Copy the records below exactly as they are written.

□ □ □ □ □

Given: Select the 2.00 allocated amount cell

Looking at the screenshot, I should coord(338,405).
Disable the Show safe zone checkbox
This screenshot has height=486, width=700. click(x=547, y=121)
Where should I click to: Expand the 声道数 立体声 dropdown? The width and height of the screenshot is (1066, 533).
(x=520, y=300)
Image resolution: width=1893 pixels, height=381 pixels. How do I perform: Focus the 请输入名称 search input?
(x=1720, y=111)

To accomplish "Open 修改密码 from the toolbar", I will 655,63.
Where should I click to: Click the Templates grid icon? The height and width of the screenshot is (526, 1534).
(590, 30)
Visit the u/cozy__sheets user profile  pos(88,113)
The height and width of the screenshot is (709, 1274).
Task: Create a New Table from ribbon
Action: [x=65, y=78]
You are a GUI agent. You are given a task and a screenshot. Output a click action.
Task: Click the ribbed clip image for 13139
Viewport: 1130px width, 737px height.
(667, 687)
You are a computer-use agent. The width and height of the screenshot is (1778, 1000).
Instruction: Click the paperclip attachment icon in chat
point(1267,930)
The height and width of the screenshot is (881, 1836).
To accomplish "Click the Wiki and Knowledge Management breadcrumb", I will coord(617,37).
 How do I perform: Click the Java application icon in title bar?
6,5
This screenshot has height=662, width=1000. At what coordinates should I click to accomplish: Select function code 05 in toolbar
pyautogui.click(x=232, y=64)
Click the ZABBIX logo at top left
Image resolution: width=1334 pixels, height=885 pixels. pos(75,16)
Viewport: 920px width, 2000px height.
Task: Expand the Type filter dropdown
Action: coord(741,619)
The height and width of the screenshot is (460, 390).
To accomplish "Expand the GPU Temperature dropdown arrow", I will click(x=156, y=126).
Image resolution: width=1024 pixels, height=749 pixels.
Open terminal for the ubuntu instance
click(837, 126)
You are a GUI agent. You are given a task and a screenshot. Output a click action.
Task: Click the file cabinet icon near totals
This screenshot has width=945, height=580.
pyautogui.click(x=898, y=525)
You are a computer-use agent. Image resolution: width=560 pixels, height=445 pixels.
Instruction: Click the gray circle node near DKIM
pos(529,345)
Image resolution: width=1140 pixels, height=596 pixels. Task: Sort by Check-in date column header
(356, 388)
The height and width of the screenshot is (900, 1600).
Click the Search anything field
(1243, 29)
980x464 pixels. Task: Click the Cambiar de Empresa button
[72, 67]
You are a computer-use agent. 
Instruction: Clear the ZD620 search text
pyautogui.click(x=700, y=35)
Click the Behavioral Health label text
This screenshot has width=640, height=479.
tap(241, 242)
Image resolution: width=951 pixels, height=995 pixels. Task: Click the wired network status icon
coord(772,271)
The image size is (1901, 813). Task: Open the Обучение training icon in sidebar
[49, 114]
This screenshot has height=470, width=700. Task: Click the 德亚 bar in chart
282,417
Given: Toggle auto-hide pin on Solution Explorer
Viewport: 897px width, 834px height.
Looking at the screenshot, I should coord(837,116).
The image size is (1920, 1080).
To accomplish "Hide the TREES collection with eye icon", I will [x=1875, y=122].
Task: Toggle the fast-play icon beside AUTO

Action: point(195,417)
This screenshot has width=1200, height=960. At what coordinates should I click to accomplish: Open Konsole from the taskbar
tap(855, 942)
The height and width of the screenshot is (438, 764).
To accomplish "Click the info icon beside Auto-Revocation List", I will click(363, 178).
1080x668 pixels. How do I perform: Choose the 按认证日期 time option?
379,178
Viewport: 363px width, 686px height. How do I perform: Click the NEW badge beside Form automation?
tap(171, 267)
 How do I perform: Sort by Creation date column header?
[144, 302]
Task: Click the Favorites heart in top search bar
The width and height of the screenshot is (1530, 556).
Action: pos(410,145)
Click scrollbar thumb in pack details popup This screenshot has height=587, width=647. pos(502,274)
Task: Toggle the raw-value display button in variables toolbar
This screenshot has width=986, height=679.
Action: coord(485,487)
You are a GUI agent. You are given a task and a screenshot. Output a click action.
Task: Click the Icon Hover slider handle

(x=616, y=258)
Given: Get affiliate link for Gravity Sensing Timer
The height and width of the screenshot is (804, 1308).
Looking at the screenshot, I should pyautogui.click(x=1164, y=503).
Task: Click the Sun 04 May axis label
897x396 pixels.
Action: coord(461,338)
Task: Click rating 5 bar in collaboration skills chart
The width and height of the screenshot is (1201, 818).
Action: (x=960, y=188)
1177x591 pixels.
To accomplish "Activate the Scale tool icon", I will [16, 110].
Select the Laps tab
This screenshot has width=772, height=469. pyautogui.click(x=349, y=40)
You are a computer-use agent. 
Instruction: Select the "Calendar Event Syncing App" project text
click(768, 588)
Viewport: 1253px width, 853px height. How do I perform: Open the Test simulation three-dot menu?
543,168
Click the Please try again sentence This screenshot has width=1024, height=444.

□ □ □ □ □

**Answer section:**
Given: Select the 2.00 allocated amount cell

Looking at the screenshot, I should coord(338,405).
Disable the Show safe zone checkbox
This screenshot has height=486, width=700. click(x=547, y=121)
Where should I click to: Expand the 声道数 立体声 dropdown? The width and height of the screenshot is (1066, 533).
(x=520, y=300)
Image resolution: width=1893 pixels, height=381 pixels. How do I perform: Focus the 请输入名称 search input?
(x=1720, y=111)

To accomplish "Open 修改密码 from the toolbar", I will 655,63.
Where should I click to: Click the Templates grid icon? The height and width of the screenshot is (526, 1534).
(590, 30)
Visit the u/cozy__sheets user profile  pos(88,113)
The height and width of the screenshot is (709, 1274).
Task: Create a New Table from ribbon
Action: [x=65, y=78]
You are a GUI agent. You are given a task and a screenshot. Output a click action.
Task: Click the ribbed clip image for 13139
Viewport: 1130px width, 737px height.
(667, 687)
You are a computer-use agent. The width and height of the screenshot is (1778, 1000).
Instruction: Click the paperclip attachment icon in chat
point(1267,930)
The height and width of the screenshot is (881, 1836).
To accomplish "Click the Wiki and Knowledge Management breadcrumb", I will coord(617,37).
 How do I perform: Click the Java application icon in title bar?
6,5
This screenshot has height=662, width=1000. At what coordinates should I click to accomplish: Select function code 05 in toolbar
pyautogui.click(x=232, y=64)
Click the ZABBIX logo at top left
Image resolution: width=1334 pixels, height=885 pixels. pos(75,16)
Viewport: 920px width, 2000px height.
Task: Expand the Type filter dropdown
Action: coord(741,619)
The height and width of the screenshot is (460, 390).
To accomplish "Expand the GPU Temperature dropdown arrow", I will click(x=156, y=126).
Image resolution: width=1024 pixels, height=749 pixels.
Open terminal for the ubuntu instance
click(837, 126)
You are a GUI agent. You are given a task and a screenshot. Output a click action.
Task: Click the file cabinet icon near totals
This screenshot has width=945, height=580.
pyautogui.click(x=898, y=525)
You are a computer-use agent. Image resolution: width=560 pixels, height=445 pixels.
Instruction: Click the gray circle node near DKIM
pos(529,345)
Image resolution: width=1140 pixels, height=596 pixels. Task: Sort by Check-in date column header
(356, 388)
The height and width of the screenshot is (900, 1600).
Click the Search anything field
(1243, 29)
980x464 pixels. Task: Click the Cambiar de Empresa button
[72, 67]
You are a computer-use agent. 
Instruction: Clear the ZD620 search text
pyautogui.click(x=700, y=35)
Click the Behavioral Health label text
This screenshot has width=640, height=479.
tap(241, 242)
Image resolution: width=951 pixels, height=995 pixels. Task: Click the wired network status icon
coord(772,271)
The image size is (1901, 813). Task: Open the Обучение training icon in sidebar
[49, 114]
This screenshot has height=470, width=700. Task: Click the 德亚 bar in chart
282,417
Given: Toggle auto-hide pin on Solution Explorer
Viewport: 897px width, 834px height.
Looking at the screenshot, I should coord(837,116).
The image size is (1920, 1080).
To accomplish "Hide the TREES collection with eye icon", I will [x=1875, y=122].
Task: Toggle the fast-play icon beside AUTO

Action: point(195,417)
This screenshot has width=1200, height=960. At what coordinates should I click to accomplish: Open Konsole from the taskbar
tap(855, 942)
The height and width of the screenshot is (438, 764).
To accomplish "Click the info icon beside Auto-Revocation List", I will click(363, 178).
1080x668 pixels. How do I perform: Choose the 按认证日期 time option?
379,178
Viewport: 363px width, 686px height. How do I perform: Click the NEW badge beside Form automation?
tap(171, 267)
 How do I perform: Sort by Creation date column header?
[144, 302]
Task: Click the Favorites heart in top search bar
The width and height of the screenshot is (1530, 556).
Action: pos(410,145)
Click scrollbar thumb in pack details popup This screenshot has height=587, width=647. pos(502,274)
Task: Toggle the raw-value display button in variables toolbar
This screenshot has width=986, height=679.
Action: coord(485,487)
You are a GUI agent. You are given a task and a screenshot. Output a click action.
Task: Click the Icon Hover slider handle

(x=616, y=258)
Given: Get affiliate link for Gravity Sensing Timer
The height and width of the screenshot is (804, 1308).
Looking at the screenshot, I should pyautogui.click(x=1164, y=503).
Task: Click the Sun 04 May axis label
897x396 pixels.
Action: coord(461,338)
Task: Click rating 5 bar in collaboration skills chart
The width and height of the screenshot is (1201, 818).
Action: (x=960, y=188)
1177x591 pixels.
To accomplish "Activate the Scale tool icon", I will [16, 110].
Select the Laps tab
This screenshot has width=772, height=469. pyautogui.click(x=349, y=40)
You are a computer-use agent. 
Instruction: Select the "Calendar Event Syncing App" project text
click(768, 588)
Viewport: 1253px width, 853px height. How do I perform: Open the Test simulation three-dot menu?
543,168
Click the Please try again sentence This screenshot has width=1024, height=444.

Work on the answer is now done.